Important points from the webinar:

  • A goal is to run GoS for 2 weeks once any critical flaws have been discovered and fixed, so the overall duration is expected to be 4 weeks. Cosmos Mainnet could be launched immediately following the conclusion of GoS — in early to mid December to deliver on the team’s current 2018 goal.
  • What kinds of attacks could disqualify a player? Attacks that crash the network or nodes or attacks on the state machine. Those should come in through the bug bounty. The bug bounty will also be extended to SDK issues very soon.
  • Flooding the network with governance requests is pointless at this time so slashing for governance vote misses will not be a part of GoS (or Mainnet it appears).
  • Inflation in the GoS world is fast, so getting online and bonding your validator ASAP will give some advantage. The larger advantage will come when the Tendermint validators unbond. This will happen about 12 hours after launch. From there, the GoS players will run the network.
  • The Tendermint valiators will “attempt” to remain online as full nodes to provide peering. Beware of changes in “altruistic” peering behaviors and don’t count on the seed nodes to know what’s going on.
  • The 100 validator target for launching mainnet: Tendermint is much more performant than was originally envisioned. Currently running 2 second block with 80 validators across 3 continents. Zaki expects that Governance will expand the number of validators in 2019 as long as we stay in the 5–10 second blocktime range.
  • More than 50% of participants in GoS hail from Asian countries.
  • There will be transaction costs and gas fees and validators can set their minimum fees for block creation.
  • Attempted winning through group delegation to 1 validator will be frowned on, and may cause disqualification. The focus should be on incentive compatibility level attacks.
  • We might experiment with on-chain governance to disqualify teams behaving badly. There may be an additional challenge to get the community to upgrade to a non-Tendermint released version of the software. A 34% attack might halt the network and would be quite exciting to see.
  • What is the key to winning GoS? The key to winning is to form a cartel. Restrict what blocks they vote on. What nodes they connect to, etc. Oligopoly competition is the path to winning. Purely defensive positions may do OK, but adversarial / collaborative cartels are the way to go. (send a note to info@atom.guide if you are DTC — down to collaborate :-)
  • Misconfigured setups: Keep an eye on your peer connections.
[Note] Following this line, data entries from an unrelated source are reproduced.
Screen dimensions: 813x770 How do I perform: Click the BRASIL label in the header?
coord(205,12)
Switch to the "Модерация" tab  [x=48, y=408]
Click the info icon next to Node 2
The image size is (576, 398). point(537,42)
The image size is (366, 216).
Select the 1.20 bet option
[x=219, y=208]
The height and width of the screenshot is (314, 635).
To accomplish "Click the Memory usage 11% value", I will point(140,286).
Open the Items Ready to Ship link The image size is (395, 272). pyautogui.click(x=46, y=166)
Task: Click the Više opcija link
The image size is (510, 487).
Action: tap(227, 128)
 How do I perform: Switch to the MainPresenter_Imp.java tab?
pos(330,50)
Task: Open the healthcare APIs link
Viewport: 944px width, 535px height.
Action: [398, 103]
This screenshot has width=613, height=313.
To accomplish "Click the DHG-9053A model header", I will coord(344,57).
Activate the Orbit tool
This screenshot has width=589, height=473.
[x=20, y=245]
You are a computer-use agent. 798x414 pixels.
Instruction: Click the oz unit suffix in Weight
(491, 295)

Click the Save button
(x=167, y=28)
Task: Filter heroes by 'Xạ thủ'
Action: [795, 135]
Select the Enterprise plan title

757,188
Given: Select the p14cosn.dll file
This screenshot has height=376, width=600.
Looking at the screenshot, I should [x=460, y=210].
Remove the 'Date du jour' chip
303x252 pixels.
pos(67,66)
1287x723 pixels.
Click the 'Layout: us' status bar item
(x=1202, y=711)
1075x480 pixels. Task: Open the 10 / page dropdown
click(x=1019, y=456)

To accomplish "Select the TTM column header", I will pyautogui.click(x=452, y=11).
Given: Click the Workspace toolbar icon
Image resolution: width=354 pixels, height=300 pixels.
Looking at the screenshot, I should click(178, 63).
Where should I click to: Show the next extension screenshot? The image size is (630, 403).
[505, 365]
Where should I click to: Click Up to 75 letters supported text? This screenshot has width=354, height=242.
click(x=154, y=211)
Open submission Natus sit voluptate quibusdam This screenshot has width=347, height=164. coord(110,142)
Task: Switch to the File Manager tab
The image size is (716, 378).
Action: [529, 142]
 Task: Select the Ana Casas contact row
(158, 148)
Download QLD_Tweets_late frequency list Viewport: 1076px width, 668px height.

To low and you might miss blocks. Secure your host. Check out the Certus One knowledge base to get config best practices.
  • Want to report some bad behavior during the game? Send an email to info@interchain.io.
  • The prize pool: Atoms won during GoS will be part of the recommended mainnet allocation. Prizes are not delegation — they are property rights at Genesis. The goal in rewards is to incentive adversarial behavior as much as possible. The 300k Atoms will be distributed so that everyone who “credibly demonstrates that they participated” gets some. But the Top 10 performers might share 50% of the overall rewards. How much stake you have at the end of the game should drive how many Atoms you receive in the allocation. GoS performance will likely be a factor in ICF delegation decisions but most of those decisions will determined in 2019.

Keep an eye of the forums to get the latest on launch timing and any last minute tips on the blog — and May the Stakes be With You!